------ RECORDS FOR THE EXERCISE

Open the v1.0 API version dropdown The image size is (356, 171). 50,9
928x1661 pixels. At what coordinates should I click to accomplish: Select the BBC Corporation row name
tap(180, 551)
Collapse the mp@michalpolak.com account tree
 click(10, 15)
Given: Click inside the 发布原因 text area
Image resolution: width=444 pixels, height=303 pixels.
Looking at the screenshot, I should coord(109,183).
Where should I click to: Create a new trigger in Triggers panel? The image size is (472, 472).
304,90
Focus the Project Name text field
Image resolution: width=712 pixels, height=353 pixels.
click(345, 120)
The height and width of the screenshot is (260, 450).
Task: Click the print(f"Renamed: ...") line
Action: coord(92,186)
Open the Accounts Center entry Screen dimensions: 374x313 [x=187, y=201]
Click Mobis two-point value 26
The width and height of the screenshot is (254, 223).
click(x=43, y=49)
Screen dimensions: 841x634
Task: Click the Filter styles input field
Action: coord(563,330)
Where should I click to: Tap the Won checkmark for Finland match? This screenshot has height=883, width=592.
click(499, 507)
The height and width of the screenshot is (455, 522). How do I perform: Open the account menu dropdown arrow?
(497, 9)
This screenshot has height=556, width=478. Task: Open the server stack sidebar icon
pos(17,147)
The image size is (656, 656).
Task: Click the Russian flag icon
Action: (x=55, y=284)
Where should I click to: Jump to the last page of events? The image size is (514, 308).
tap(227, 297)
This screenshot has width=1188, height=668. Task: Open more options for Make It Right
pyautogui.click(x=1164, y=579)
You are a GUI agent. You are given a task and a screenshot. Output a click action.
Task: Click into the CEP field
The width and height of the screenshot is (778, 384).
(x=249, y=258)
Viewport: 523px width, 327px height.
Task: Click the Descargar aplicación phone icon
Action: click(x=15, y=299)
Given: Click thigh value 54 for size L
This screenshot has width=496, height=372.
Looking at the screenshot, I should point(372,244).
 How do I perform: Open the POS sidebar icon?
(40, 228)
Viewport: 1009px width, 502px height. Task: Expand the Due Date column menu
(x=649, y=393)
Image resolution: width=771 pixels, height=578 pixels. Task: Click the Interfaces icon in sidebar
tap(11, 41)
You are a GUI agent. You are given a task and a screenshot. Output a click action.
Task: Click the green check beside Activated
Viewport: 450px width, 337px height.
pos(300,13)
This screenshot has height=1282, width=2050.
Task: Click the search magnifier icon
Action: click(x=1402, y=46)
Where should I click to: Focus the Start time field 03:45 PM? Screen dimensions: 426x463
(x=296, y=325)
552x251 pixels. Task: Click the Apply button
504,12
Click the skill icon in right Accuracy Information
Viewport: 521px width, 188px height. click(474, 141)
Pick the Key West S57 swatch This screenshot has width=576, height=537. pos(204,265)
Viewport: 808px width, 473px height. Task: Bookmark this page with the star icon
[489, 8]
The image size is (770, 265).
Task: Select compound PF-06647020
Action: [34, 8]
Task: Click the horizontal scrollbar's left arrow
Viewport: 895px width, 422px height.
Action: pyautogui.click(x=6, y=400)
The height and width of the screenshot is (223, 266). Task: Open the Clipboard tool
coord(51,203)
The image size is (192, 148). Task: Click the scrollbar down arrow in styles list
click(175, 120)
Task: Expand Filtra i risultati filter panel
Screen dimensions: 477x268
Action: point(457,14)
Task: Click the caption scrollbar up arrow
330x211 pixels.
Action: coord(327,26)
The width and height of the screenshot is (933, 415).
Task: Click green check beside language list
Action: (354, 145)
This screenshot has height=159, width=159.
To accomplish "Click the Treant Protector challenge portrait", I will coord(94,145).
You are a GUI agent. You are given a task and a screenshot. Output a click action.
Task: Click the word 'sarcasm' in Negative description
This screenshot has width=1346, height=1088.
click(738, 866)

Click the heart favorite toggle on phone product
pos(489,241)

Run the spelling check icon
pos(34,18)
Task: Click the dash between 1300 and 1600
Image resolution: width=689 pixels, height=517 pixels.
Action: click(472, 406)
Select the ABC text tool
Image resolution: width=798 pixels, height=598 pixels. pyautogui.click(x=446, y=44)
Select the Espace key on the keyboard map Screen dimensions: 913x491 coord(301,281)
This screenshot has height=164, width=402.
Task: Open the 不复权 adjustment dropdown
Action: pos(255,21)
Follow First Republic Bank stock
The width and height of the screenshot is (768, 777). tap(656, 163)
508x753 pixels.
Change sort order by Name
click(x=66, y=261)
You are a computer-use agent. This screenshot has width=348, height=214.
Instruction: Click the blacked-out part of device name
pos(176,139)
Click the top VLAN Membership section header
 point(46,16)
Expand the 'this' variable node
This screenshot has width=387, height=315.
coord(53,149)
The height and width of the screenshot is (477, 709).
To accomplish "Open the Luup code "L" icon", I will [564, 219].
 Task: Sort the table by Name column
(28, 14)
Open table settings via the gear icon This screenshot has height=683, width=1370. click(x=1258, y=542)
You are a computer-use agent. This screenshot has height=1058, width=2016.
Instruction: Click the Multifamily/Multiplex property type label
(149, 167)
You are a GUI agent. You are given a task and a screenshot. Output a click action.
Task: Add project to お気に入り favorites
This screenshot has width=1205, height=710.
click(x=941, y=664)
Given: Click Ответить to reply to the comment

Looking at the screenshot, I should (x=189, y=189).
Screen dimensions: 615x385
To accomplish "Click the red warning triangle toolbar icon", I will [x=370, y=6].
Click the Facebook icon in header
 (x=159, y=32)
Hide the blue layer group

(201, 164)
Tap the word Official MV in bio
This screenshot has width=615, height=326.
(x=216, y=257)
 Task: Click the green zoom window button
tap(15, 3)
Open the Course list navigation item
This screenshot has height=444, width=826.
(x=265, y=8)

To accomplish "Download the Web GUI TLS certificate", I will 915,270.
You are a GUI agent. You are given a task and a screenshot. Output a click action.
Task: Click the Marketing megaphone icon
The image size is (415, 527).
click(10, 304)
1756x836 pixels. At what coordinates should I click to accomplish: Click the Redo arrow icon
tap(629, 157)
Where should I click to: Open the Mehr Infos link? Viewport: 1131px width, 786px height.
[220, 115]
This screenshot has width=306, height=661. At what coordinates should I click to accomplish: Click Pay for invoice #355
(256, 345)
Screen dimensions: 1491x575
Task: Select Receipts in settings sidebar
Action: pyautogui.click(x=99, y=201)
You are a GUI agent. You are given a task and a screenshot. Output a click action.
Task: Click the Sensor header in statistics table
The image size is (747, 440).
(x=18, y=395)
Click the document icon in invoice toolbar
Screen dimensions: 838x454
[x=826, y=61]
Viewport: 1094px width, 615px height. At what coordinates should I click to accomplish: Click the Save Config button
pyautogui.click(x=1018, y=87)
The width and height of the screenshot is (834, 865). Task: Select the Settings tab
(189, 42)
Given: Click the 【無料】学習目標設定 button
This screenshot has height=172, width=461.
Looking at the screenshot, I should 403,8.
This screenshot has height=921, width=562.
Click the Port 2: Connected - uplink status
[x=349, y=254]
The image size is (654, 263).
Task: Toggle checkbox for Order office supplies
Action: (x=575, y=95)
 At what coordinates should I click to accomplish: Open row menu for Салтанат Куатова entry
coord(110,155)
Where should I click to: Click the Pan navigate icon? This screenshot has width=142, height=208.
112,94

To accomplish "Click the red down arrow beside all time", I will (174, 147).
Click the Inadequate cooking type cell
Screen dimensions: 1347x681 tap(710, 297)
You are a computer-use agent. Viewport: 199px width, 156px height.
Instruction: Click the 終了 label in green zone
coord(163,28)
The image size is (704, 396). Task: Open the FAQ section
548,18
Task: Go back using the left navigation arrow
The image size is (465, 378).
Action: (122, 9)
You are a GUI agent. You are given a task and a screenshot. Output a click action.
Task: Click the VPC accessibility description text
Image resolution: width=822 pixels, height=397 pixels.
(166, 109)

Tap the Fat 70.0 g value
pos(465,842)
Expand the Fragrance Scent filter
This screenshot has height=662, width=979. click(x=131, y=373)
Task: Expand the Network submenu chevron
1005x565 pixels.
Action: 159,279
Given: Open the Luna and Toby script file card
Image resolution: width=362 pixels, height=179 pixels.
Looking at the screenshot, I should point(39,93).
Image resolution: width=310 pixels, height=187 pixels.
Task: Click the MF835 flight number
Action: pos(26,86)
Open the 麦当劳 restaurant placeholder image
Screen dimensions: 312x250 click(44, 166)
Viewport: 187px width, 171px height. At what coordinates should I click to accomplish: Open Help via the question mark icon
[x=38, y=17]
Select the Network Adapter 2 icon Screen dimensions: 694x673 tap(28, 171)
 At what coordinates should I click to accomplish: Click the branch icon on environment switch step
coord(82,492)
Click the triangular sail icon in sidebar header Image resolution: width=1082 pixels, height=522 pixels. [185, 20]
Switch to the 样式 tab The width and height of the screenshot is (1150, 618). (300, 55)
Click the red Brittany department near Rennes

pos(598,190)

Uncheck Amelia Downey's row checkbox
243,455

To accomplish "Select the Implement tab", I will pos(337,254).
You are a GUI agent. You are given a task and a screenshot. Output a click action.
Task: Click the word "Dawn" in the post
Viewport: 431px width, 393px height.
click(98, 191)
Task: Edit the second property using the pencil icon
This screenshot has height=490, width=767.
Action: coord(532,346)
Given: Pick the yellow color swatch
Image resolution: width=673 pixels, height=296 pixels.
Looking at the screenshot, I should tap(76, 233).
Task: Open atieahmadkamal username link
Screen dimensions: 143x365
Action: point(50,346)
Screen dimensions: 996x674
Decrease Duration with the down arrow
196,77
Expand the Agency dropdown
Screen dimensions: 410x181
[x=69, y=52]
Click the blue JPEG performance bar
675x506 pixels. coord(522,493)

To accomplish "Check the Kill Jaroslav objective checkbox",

------------

Please copy each line of the entries in which the word "description" shows up.

- [YOUR RESPONSE]:
Task: Click the word 'sarcasm' in Negative description
Task: Click the VPC accessibility description text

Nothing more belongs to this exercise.